# Study text
=== Begin Enclosure ===
BROOKLYN, NY, October 21 — “Justice for Kyam Livingston — killed in a Brooklyn cell” echoed down the cold, darkening, windswept street outside 120 Schermerhorn St. here today. This is the courthouse that holds the local Central Booking, backing on to the Brooklyn House of Detention. The gathering of more than 120 chanting people was multi-racial, young and old, men and women. Although the street was dark and cold, the fire of the words burned against the walls of Central Booking.
A number of cops stood in front of the courthouse’s wide door as the chants continued. Several speakers talked about Kyam Livingston who had called out for medical attention for over seven hours from her cell. She received none and died there on a bench with only the other detainees to help and comfort her. That’s what gave her mother’s words such strength.
Holding up the urn with Kyam’s ashes, between anguished sobs, she told the story of how her daughter’s cries for help were spurned by the jailers. Kyam’s son also spoke about his growing understanding of the system that could callously do this to his mother. One young man emceed the gathering while two people kept the chants going between speeches.
The first hearing of the case against the City occurred in federal court earlier in the day. The City outrageously refuses to hand over the surveillance tapes of events in the cell the night Kyam died, or the names of the cops on duty at the jailhouse. Instead they questioned the family about Kyam as a person, as though she was the offending party. The arrogance and callousness of the system becomes more apparent every day.
=== End Enclosure ===
# Extracted records
=== Begin Enclosure ===
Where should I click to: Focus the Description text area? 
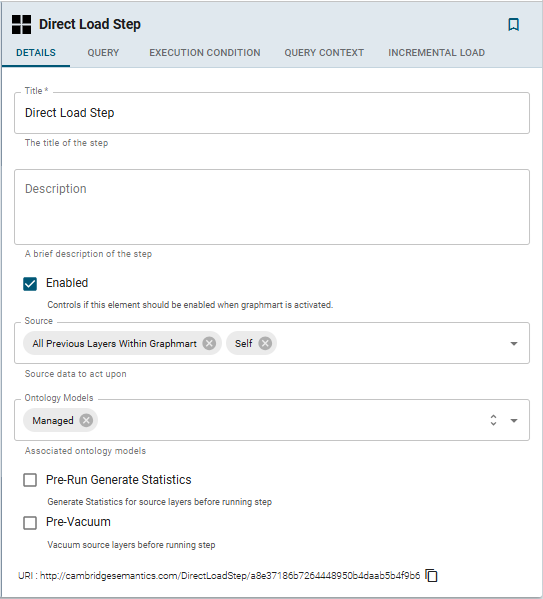click(x=272, y=207)
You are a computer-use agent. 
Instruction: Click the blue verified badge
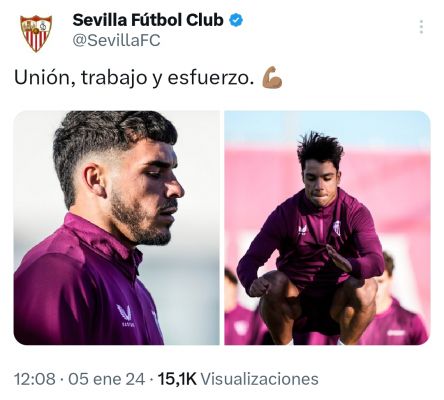[236, 20]
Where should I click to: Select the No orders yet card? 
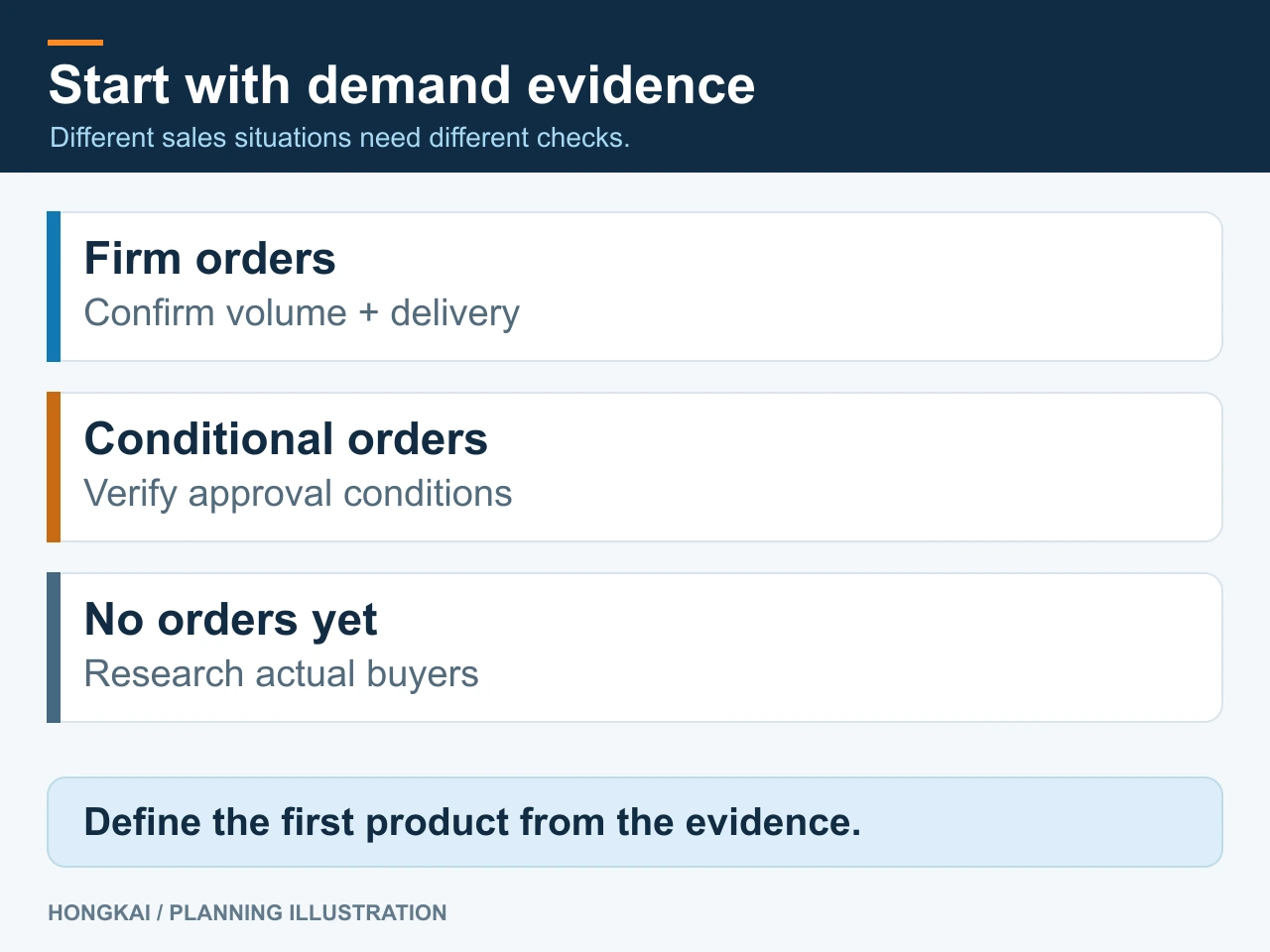coord(635,648)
=== End Enclosure ===
# Work to complete
List the words that describe the street in the first sentence of the protest report. The listing plays no part in what follows.

# Problem solution
cold, darkening, windswept